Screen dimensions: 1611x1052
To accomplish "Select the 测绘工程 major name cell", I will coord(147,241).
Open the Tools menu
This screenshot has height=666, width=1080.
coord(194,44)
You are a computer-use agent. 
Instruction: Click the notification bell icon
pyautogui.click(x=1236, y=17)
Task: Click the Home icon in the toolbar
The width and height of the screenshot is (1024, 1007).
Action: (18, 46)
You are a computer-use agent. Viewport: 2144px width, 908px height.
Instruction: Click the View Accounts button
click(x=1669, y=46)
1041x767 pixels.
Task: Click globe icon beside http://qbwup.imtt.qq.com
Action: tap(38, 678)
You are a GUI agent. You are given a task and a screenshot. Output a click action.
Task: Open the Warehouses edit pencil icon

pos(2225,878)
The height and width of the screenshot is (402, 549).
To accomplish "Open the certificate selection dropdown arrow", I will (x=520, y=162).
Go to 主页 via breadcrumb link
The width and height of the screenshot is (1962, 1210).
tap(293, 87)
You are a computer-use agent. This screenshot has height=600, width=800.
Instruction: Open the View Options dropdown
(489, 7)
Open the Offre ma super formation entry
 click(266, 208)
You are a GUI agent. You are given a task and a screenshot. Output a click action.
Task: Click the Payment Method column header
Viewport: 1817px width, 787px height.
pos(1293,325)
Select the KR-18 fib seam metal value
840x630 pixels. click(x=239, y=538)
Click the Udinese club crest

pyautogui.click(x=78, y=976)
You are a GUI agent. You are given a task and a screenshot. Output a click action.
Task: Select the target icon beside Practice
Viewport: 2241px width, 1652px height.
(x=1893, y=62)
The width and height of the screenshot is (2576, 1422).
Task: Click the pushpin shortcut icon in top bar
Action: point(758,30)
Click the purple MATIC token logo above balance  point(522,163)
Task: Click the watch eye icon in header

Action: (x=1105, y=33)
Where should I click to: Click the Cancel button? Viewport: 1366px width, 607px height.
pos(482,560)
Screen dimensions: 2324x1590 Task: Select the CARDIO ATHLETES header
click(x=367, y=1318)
---*---
* **REQUIRED TASK**
Reproduce the entries above exactly as they appear, line for line.

* **SOLVED PROBLEM**
Screen dimensions: 1611x1052
To accomplish "Select the 测绘工程 major name cell", I will coord(147,241).
Open the Tools menu
This screenshot has height=666, width=1080.
coord(194,44)
You are a computer-use agent. 
Instruction: Click the notification bell icon
pyautogui.click(x=1236, y=17)
Task: Click the Home icon in the toolbar
The width and height of the screenshot is (1024, 1007).
Action: (18, 46)
You are a computer-use agent. Viewport: 2144px width, 908px height.
Instruction: Click the View Accounts button
click(x=1669, y=46)
1041x767 pixels.
Task: Click globe icon beside http://qbwup.imtt.qq.com
Action: tap(38, 678)
You are a GUI agent. You are given a task and a screenshot. Output a click action.
Task: Open the Warehouses edit pencil icon

pos(2225,878)
The height and width of the screenshot is (402, 549).
To accomplish "Open the certificate selection dropdown arrow", I will (x=520, y=162).
Go to 主页 via breadcrumb link
The width and height of the screenshot is (1962, 1210).
tap(293, 87)
You are a computer-use agent. This screenshot has height=600, width=800.
Instruction: Open the View Options dropdown
(489, 7)
Open the Offre ma super formation entry
 click(266, 208)
You are a GUI agent. You are given a task and a screenshot. Output a click action.
Task: Click the Payment Method column header
Viewport: 1817px width, 787px height.
pos(1293,325)
Select the KR-18 fib seam metal value
840x630 pixels. click(x=239, y=538)
Click the Udinese club crest

pyautogui.click(x=78, y=976)
You are a GUI agent. You are given a task and a screenshot. Output a click action.
Task: Select the target icon beside Practice
Viewport: 2241px width, 1652px height.
(x=1893, y=62)
The width and height of the screenshot is (2576, 1422).
Task: Click the pushpin shortcut icon in top bar
Action: point(758,30)
Click the purple MATIC token logo above balance  point(522,163)
Task: Click the watch eye icon in header

Action: (x=1105, y=33)
Where should I click to: Click the Cancel button? Viewport: 1366px width, 607px height.
pos(482,560)
Screen dimensions: 2324x1590 Task: Select the CARDIO ATHLETES header
click(x=367, y=1318)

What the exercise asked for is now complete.